In some instances, a juvenile who is 15 years or older may be directly filed into the adult court system without a Transfer Hearing. Any juvenile who meets the statutory requirement for a Direct File may be filed in the adult court at the sole discretion of the prosecution. It is important to talk to an attorney regarding the types of offenses that qualify for a Direct File; however, most “violent crimes” and/or crimes committed by “chronic felony offenders” qualify. Any Transfer Hearing or Direct File can have very serious consequences and should not be taken lightly.
If the case remains in the juvenile court system, a Pre-Adjudication Hearing is scheduled 45-60 days after the Advisory Hearing. This hearing is generally an opportunity for the judge to see how the juvenile has been doing on release or while in custody. It is also an opportunity to discuss the progression of the case to ensure that all the evidence has been provided to the defense. The parties may discuss plea negotiations at this stage as well.
Once the defense attorney has contacted the prosecution and negotiated a favorable plea bargain agreeable to the juvenile, he or she will schedule a Change of Plea Hearing. At the Change of Plea Hearing, the plea agreement will be entered into an accepted by the court. A plea agreement typically involves the modification of the charge(s) to a lesser or different charge in exchange for the dismissal of the higher charge(s) and may involve several rounds of negotiations. However, there is no guarantee that a plea agreement will be offered. By law, the prosecution is not required to extend an offer.
If no plea bargain can be reached, the case proceeds to a Witness Adjudication Hearing. A Witness Adjudication is equivalent to a trial in adult court, except that the facts and evidence of the case are presented to a judge who will render the final verdict. It is the prosecution’s burden to prove each and every element of the charged offense beyond a reasonable doubt to convict. A juvenile is presumed innocent until proven guilty. It found guilty of the charged offense or a lesser offense, the juvenile is said to have been “adjudicated delinquent.” If found not guilty, the case is dismissed and your child cannot be tried again for the same offense.
If a juvenile enters into a plea agreement or is adjudicated delinquent, the court will schedule a Disposition Hearing at which time the juvenile will be sentenced. At the Disposition Hearing, the court will take into consideration the recommendations of the probation department, the prosecution, and the defense attorney. The judge will also consider the facts and circumstances surrounding the charged offense, the juvenile’s prior criminal history, if any, and the juvenile’s behavior while on release or in detention. The judge will then impose the appropriate consequences for the juvenile which may vary greatly depending upon each individual case.

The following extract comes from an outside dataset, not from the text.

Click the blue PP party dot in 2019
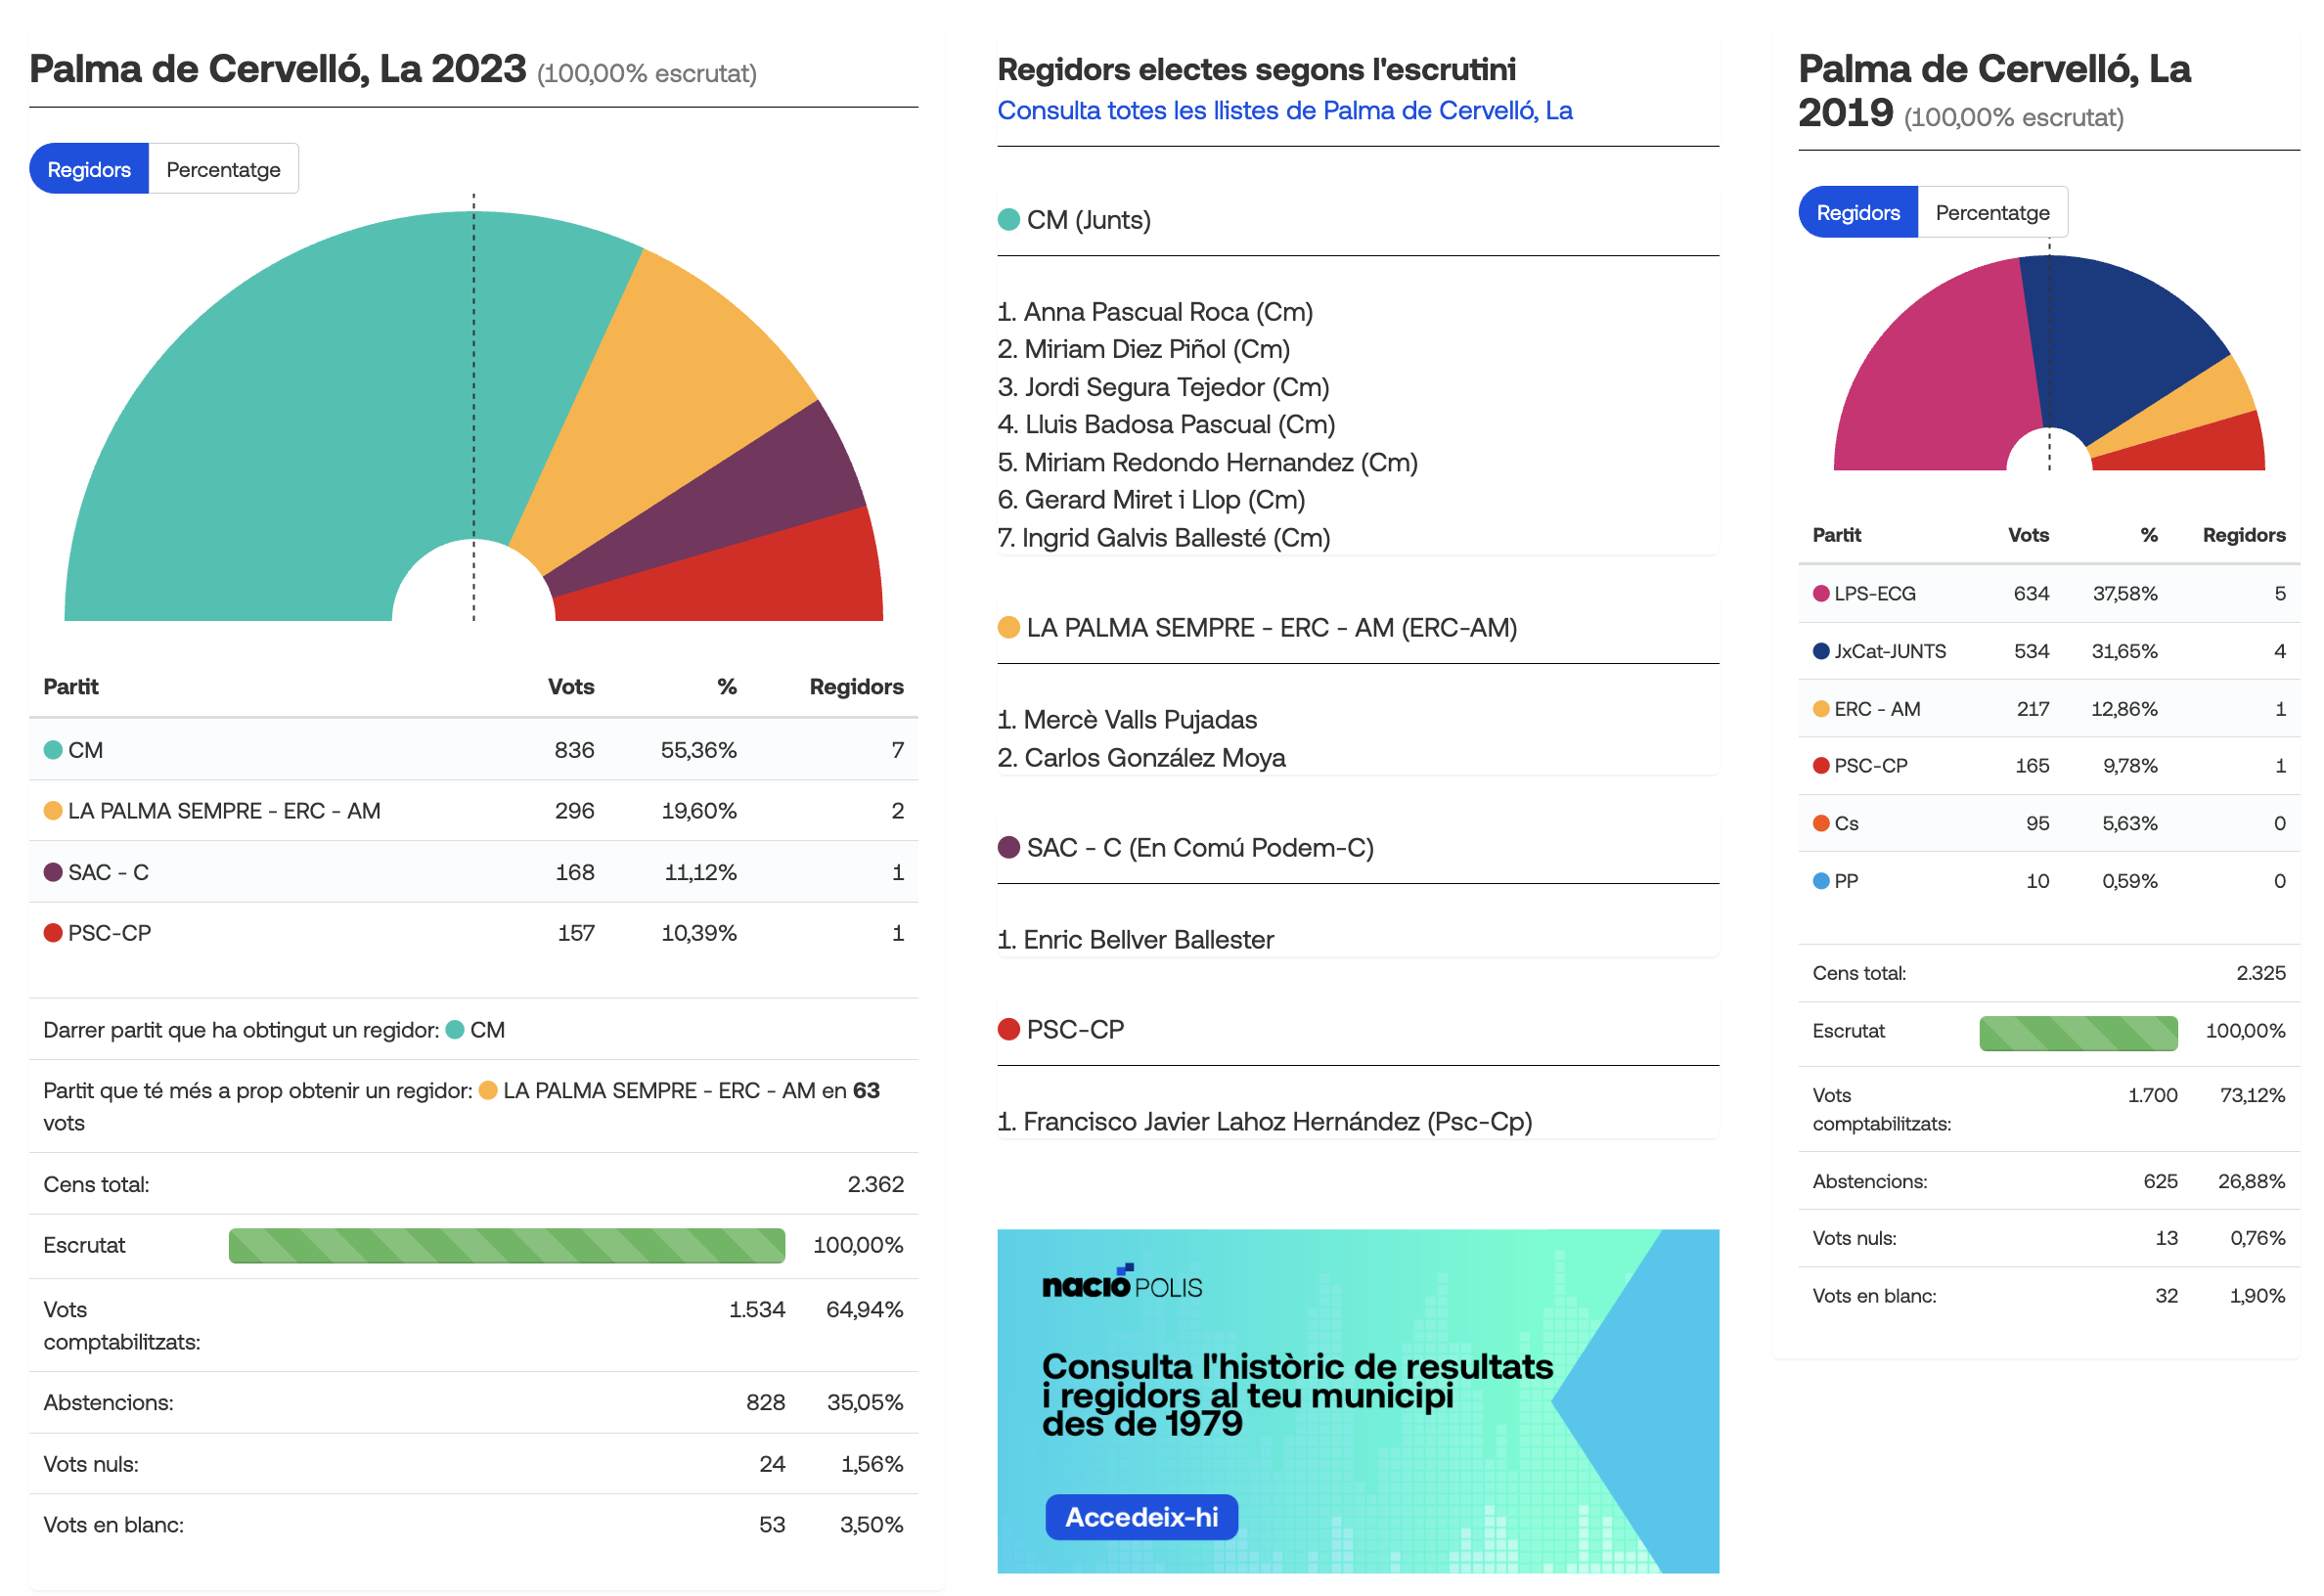coord(1821,881)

In the state of Arizona, victims of crimes have the right criminal restitution whenever there is a conviction. Restitution may include costs to repair or replace damaged or stolen property, costs associated with traveling to and from court, lost wages and medical bills. A restitution hearing is designed to allow the victim to present testimony to support his or her claim. It is also an opportunity for the defense to question the validity of the restitution claims if the claim is disputed. As a parent, you may be fully liable for any judgments or restitution rendered against your child.
If an individual wishes to fight a conviction or dispute the plea agreement as entered, he or she must file an appeal. Appeals are time sensitive and once a decision regarding appeal has been rendered, opportunity for further appeal is often limited. It is important to talk to your attorney in more detail about the appeals process if you find yourself in this situation.